Fatty Acids: Definition,Types and FAQs

Table of Contents

Fatty Acid Meaning and Definition

Types of Fatty Acids

Even and Odd Chain Fatty Acids

Saturated and Unsaturated Fatty Acids

Length of Fatty Acids

Properties of Fatty Acids

Circulation of Fatty Acids

Frequently Asked Questions

Fatty Acid – Meaning and Definition

In biochemistry, fatty acids can be defined as carboxylic acids with long aliphatic chains that can either be branched or unbranched. The fatty acids that occur naturally, possess carbon atoms in even numbers and are usually unbranched. Fatty acids are major components of lipids; they exist in three main forms of esters: phospholipids, triglycerides and cholesteryl esters.

Types of Fatty Acids

Fatty acids are classified based on their number of carbons, length and saturation.

Even and Odd Chain Fatty Acids

Most naturally occuring fatty acids have an even number of carbons in their aliphatic chain. Example: oleic acid (18), stearic acid (18).

However, some fatty acids also have an odd number of carbons in their chain. They are known as odd-chain fatty acids (OCFA). Example: heptadecanoic and pentadecanoic acid that are found in dairy products.

The biosynthesis of odd chain fatty acids is a little more complex than the even chain fatty acids.

Saturated and Unsaturated Fatty Acids

The acids that have no double bond (C=C) in their aliphatic chain are known as saturated fatty acids. The chemical formula of saturated fatty acids can be written as CH3(CH2)nCOOH. Below is a table of common saturated fatty acids with their formula.

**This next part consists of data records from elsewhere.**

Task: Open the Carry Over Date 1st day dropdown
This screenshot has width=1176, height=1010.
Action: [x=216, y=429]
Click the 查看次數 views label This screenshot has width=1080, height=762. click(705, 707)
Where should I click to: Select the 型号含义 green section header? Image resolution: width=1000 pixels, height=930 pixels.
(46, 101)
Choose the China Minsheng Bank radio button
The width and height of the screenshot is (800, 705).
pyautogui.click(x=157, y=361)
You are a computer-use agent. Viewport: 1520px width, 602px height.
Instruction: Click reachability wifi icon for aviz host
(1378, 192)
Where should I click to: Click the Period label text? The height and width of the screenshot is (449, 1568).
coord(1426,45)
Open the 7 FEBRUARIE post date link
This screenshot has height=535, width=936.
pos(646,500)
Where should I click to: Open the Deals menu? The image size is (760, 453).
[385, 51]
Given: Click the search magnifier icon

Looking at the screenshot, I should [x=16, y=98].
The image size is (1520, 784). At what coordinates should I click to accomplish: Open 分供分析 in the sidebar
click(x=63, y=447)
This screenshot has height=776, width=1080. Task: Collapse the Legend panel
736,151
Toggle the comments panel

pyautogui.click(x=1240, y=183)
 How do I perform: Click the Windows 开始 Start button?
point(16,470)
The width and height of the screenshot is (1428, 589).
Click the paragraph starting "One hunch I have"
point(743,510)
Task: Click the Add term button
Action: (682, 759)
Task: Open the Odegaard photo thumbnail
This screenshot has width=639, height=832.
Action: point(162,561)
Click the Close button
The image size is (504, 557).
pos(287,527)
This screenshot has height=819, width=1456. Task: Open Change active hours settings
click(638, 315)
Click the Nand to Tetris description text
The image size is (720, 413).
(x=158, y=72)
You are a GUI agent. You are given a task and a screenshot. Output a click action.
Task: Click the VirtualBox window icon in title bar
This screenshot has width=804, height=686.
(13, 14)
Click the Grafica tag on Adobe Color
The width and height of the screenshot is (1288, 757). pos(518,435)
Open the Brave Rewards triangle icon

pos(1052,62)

Common Name Chemical Formula
Caprylic Acid CH3(CH2)6COOH
Capric Acid CH3(CH2)8COOH
Lauric Acid CH3(CH2)10COOH
Myristic Acid CH3(CH2)12COOH
Palmitic Acid CH3(CH2)14COOH
Stearic Acid CH3(CH2)16COOH

The unsaturated fatty acids possess at least one double bond in their aliphatic chain. The double bond in the molecule can generate two isomers for unsaturated fatty acids: cis and trans configurations.

The cis isomers have the two hydrogen atoms placed adjacently to the double bond on the same side of the aliphatic chain. The double bond gives rigidity to the molecule and the cis conformation limits the conformational freedom of the fatty acid. The more number of cis bonds found in a fatty acid, the less flexible and curved it becomes in conformation. Example: oleic and linoleic acid.

The trans isomers, conversely, have the two hydrogen atoms placed on opposite sides of the aliphatic chain. The trans configuration does not bend the structure of the molecule as seen in cis isomers, but remains straight like saturated fatty acids.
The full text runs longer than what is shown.